RID : Avant de déposer cette plainte, vous avez sollicité les Ministères, de l’Education et de l’Intérieur, par des questions précises. A ce jour, avez-vous reçu une réponse, des réponses ?
VLR : Oui, à ce jour, je n’ai toujours pas de réponse, et je pense que je n’en aurai pas.
RID : La principale du collège a perçu la gravité des menaces qui visaient Samuel Paty. Elle a même considéré que Samuel Paty devait être raccompagné chez lui. Savez-vous pourquoi il n’en fut rien le jour fatal ? Est-ce que Samuel Paty, après avoir été très inquiet, était rassuré ?
VLR : Non, pas du tout. La dernière semaine, c’était la plus difficile. Cela va crescendo. Pourquoi n’est-il pas raccompagné le vendredi ? Je ne sais pas. Je n’ose pas imaginer une seconde que les personnes qui ont été au plus près des faits ne soient pas interrogés dans le cadre de la plainte.
RID : Samuel Paty a été un étudiant en Histoire, avant d’être un professeur. Son mémoire de maitrise, original, a été publié. Puisque vous avez une connaissance profonde de l’affaire, par le dossier que vous portez, quel portrait avez-vous de Samuel Paty ?
VLR : Je pense qu’on peut le décrire comme un humaniste, un homme ouvert, tolérant. Il avait demandé que ses parents lui rapportent le Coran pour pouvoir le lire. Il était animé par une soif de connaissances. Ce n’était pas la bonne cible. Idéologiquement, ce n’était pas une menace pour la religion. Il était un professeur qui avait à cœur son métier, qui avait à coeur de donner les outils à ses élèves pour qu’ils puissent grandir tout seuls.
RID : Il y a eu des intentions, publiques, de nommer des lieux publics, avec les prénom et nom, de Samuel Paty. Mais on n’a pas l’impression que cela n’avance pas.
VLR : Les Rectorats ont le plus la responsabilité sur ce sujet. Il y a beaucoup de Rectorats qui s’en sont saisis. Je reçois beaucoup de demandes, de l’école maternelle, jusqu’aux amphithéâtres d’Université, beaucoup le font. On parle surtout là où cela coince, avec des polémiques sur le sujet, mais il y en a beaucoup avec de jolis hommages.

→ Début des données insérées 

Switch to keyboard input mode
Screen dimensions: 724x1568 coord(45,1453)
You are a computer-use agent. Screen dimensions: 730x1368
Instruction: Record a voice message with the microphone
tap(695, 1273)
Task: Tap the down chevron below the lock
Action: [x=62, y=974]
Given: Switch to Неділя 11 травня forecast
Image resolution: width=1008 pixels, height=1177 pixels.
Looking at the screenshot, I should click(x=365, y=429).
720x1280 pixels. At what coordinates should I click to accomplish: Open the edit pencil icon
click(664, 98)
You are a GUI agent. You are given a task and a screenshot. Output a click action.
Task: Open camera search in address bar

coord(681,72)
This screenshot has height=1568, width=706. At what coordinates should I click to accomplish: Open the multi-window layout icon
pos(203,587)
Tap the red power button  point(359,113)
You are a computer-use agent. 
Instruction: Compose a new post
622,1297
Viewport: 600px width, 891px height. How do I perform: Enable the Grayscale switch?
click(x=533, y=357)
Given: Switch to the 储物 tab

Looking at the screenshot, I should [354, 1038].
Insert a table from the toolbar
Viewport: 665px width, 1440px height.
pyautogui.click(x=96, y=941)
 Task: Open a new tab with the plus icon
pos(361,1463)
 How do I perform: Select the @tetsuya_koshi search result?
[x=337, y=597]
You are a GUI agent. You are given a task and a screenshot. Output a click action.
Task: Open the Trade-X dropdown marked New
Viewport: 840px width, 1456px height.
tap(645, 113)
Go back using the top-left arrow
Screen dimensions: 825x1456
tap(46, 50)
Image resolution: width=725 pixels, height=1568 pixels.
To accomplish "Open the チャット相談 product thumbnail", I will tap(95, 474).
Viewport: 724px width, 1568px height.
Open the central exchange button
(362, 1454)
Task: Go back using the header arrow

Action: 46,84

RID : Pour un attentat qui s’est produit en France, votre cabinet est le premier à engager une action juridique contre l’Etat. Il y a eu les attentats de Charlie-Hebdo, du Bataclan, de Nice. Pour ces attentats qui ont provoqué un très grand nombre de victimes, une action pénale ne se justifiait-elle pas également ?
VLR : Pour l’attentat de Nice, il y a une plainte au pénal contre l’Etat. Une instruction est en cours, pour « mise en danger d’autrui », pour « inobservation d’une règle de prudence ou de sécurité particulière ». On sait qu’il n’y avait aucun dispositif sur la promenade des Anglais : pas de policiers, pas de plots en béton. Toutes les règles de sécurité qui avaient été mises en place sur la fan zone pour l’Euro de Football 15 jours auparavant n’étaient pas sur la promenade. L’instruction est en cours sur ces sujets. Nous attendons. (NDLR : le Cabinet Résonances a mis en ligne une page spéciale, avec des actualisations, à l’attention de toutes les personnes qui ont été victimes, directement ou indirectement, de cet attentat).
Quelques extraits de la plainte (publiés avec l’autorisation du Cabinet Résonances) :
- « Les faits exposés ci-après sont susceptibles de revêtir des qualifications pénales, notamment celles de non-empêchement de crime et de non-assistance à personne en péril, prévues et réprimées par l’article 223-6 du Code Pénal : « Quiconque pouvant empêcher par son action immédiate, sans risque pour lui ou pour les tiers, soit un crime, soit un délit contre l’intégrité corporelle de la personne s’abstient volontairement de le faire est puni de cinq ans d’emprisonnement et de 75 000 euros d’amende. Sera puni des mêmes peines quiconque s’abstient volontairement de porter à une personne en péril l’assistance que, sans risque pour lui ou pour les tiers, il pouvait lui prêter soit par son action personnelle, soit en provoquant un secours. Les peines sont portées à sept ans d’emprisonnement et 100 000 euros d’amende lorsque le crime ou le délit contre l’intégrité corporelle de la personne mentionnée au premier alinéa est commis sur un mineur de quinze ans ou lorsque la personne en péril mentionnée au deuxième alinéa est un mineur de quinze ans ».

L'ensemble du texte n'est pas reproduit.